Freediving
3 MIN
READ TIME

Mindfulness and freediving, how do they relate?


"Watch your step!" warns the sign. I quickly scan the sign and skip down the Stoney stairs to the beach below.  Watch my step? I don't need to; it just happens. I mastered placing my feet on the ground in a rhythmic motion years ago!

Most of the skills our mind and body do are automatic "doing mode", the brain's muscle memory recognize past events and says, "we've done this before, no problem".
This is great for learning, problem-solving, planning, getting things done, bridging the gap between the future possibilities, and most modern worlds predominantly live this way.


But what about the state of just being?


The term consciousness is thrown about a lot these days, but it's simply to be aware of one's thoughts, having more metacognition.
Try it now for one minute with your eyes closed. Notice how many random thoughts pop up.
This internal chitter-chatter plays out continuously whilst your brain takes in information from the world around you and decides if it's relevant or not.
I bet most of the internal dialogue is not helpful or kind.
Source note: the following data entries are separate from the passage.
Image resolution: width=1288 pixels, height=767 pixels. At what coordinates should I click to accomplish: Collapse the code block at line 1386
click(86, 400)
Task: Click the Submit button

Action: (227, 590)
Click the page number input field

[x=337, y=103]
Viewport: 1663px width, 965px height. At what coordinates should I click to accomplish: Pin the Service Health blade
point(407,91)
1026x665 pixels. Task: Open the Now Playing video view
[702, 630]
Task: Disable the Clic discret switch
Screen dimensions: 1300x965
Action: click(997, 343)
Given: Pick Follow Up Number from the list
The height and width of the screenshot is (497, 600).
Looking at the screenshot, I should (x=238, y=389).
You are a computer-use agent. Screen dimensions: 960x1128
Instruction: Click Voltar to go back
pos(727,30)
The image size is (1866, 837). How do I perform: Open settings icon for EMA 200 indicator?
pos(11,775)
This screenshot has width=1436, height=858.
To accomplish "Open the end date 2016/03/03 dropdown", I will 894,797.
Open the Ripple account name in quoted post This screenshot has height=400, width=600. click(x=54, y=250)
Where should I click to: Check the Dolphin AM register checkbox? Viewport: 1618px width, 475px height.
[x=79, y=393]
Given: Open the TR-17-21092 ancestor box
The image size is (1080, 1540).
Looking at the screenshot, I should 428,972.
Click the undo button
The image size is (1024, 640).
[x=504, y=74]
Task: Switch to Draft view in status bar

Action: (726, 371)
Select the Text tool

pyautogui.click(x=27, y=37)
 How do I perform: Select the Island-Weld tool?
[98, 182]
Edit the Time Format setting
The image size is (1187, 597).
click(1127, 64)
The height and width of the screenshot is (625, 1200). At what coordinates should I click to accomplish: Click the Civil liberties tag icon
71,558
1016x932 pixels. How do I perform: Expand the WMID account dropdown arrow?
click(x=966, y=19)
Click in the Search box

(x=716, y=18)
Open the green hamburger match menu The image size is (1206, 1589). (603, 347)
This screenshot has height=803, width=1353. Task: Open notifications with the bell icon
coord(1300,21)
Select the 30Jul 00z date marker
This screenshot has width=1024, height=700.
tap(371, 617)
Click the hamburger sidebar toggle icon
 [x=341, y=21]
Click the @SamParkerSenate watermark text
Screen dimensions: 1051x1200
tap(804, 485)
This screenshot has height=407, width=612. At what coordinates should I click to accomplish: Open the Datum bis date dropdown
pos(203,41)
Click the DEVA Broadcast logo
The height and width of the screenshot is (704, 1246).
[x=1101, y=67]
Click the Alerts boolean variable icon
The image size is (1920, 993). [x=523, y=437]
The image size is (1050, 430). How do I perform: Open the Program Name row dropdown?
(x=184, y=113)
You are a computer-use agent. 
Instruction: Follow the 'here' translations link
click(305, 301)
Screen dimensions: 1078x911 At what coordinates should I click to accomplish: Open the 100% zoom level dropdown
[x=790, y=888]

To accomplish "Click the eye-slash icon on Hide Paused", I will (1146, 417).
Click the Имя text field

Our thoughts and emotions are tied up with memories and past experiences. The brain decides what label to add and where to store these memories in our internal hard drive (our squishy brains).


This stored memory could save your life in the future, or it could add extra anxiety to your life one day for no real reason.
If you could be aware and be present now, there would be no future expectations and past thoughts to be judged by. How appealing does that sound!

Mindful awareness or mindfulness arises out of this being mode when we learn to pay kindly attention, on purpose, in the present moment, without harsh judgment, to things as they are.  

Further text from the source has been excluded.